As for most of the other details about the proposal to locate a $24 million city recreation center and a KU track and soccer complex at the northwest corner of Sixth Street and the South Lawrence Trafficway? Well, it likely will be another two weeks before those are cleared up.
Commissioners at their weekly meeting deferred all votes on the proposal, and instead said they wanted to have more time to negotiate key agreements with private development groups led by Lawrence businessmen Duane Schwada and Thomas Fritzel.
Members of the public, though, didn’t wait to deliver their opinions. Commissioners took more than an hour’s worth of public comment, with significant numbers of people speaking for and against the project.
“I can honestly say I have never felt frightened by any of your decisions, until now,” said Melinda Henderson, a Lawrence resident. “This project scares the bejesus out of me.”
Several speakers said they worried the city would commit to the $24 million recreation center and then wish it had that money to deal with tough times that may come when the state tightens its budget. Others also mentioned the money could be used to help pay for a requested $40 million in improvements to the police force, or to cut property taxes.
About twice as many people spoke against the proposal as for it, but commissioners did hear from several people who said the project would address multiple needs for the city.

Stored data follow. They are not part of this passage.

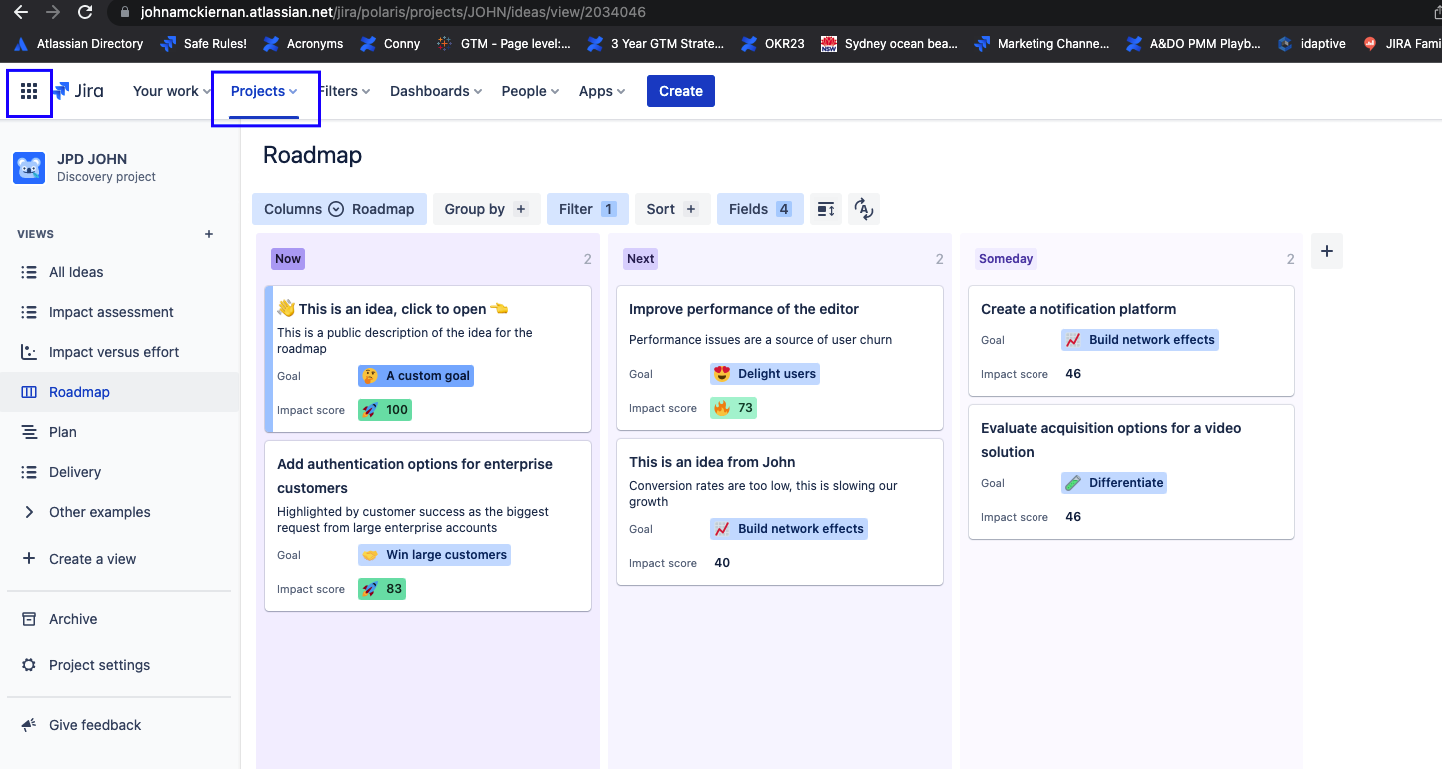Click the blue Create button
This screenshot has width=1442, height=769.
680,91
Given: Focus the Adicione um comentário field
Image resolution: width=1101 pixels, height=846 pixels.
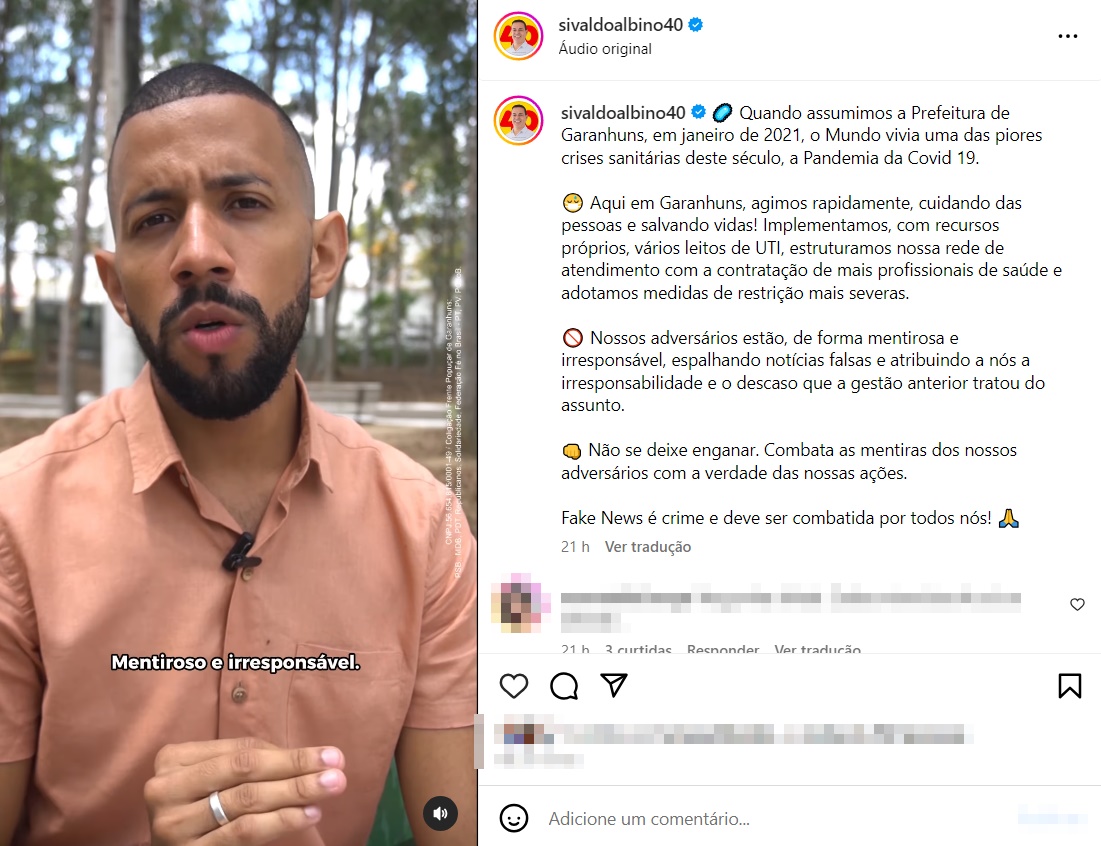Looking at the screenshot, I should (x=772, y=819).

Some speakers said gym space has been sorely lacking in the city since the 1990s — when one remembered holding youth league basketball practices at 6 a.m. in the gym/cafeteria of Hillcrest School. Others said the community also is losing out on a chance to host large regional youth tournaments because it doesn’t have adequate facilities.
“But this is not just about bringing tournaments to town,” said Andy Pitts, a Lawrence resident who has children involved in youth sports. “This is about providing what this community deserves.”

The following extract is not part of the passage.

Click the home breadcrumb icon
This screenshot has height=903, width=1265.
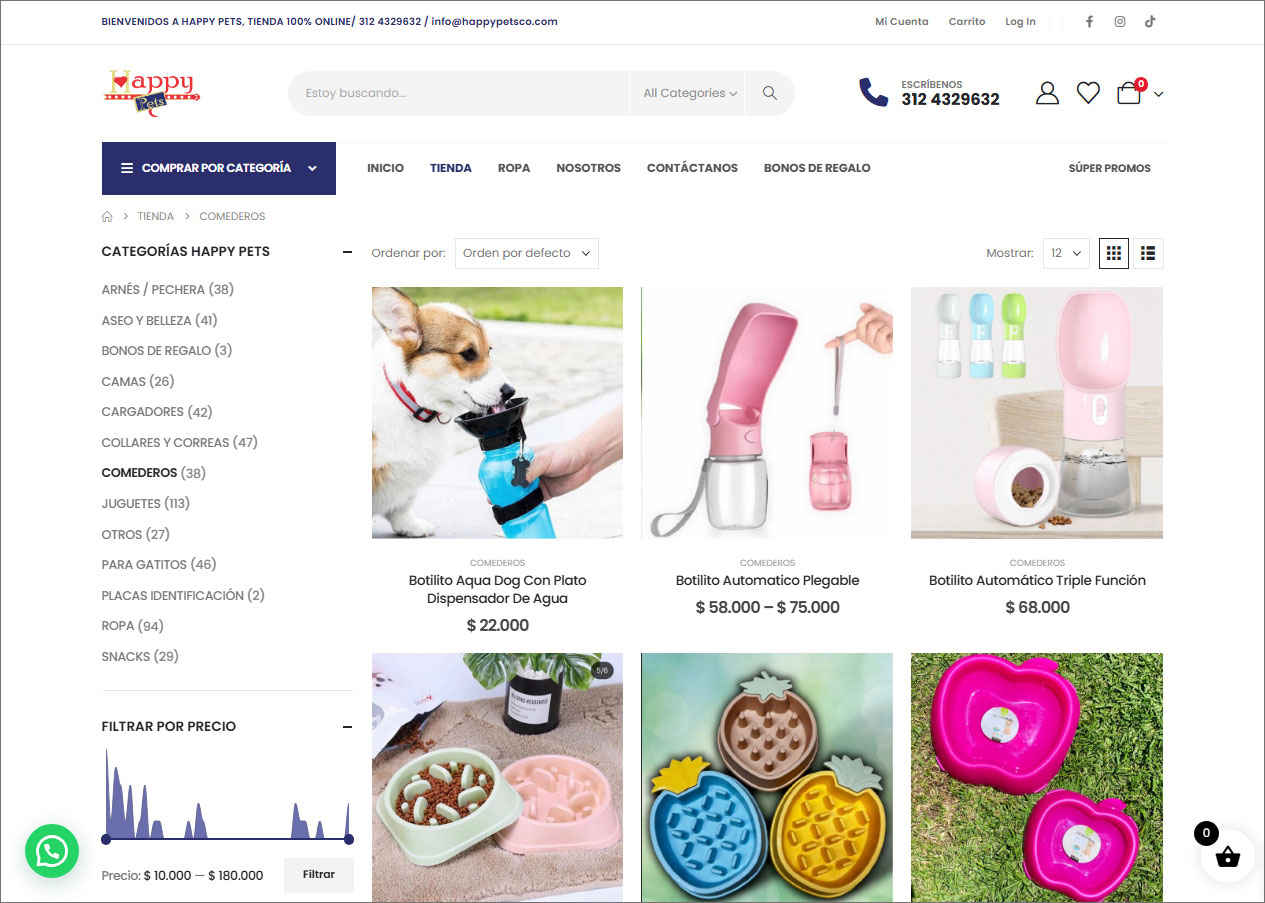[x=107, y=216]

City commissioners also were slightly divided on the issue. City Commissioner Mike Amyx said he wanted more details about how much cheaper it would be for the city to build a recreation center on 29 acres of land already owned by the city near Wakarusa and Overland drives.
City staff members said they could provide that information but noted the 29-acre site would not be large enough to accommodate any of the Kansas University components.
Commissioners said they were fine with getting the extra information, but four of the five commissioners said they were still very interested in having KU as a partner in the project.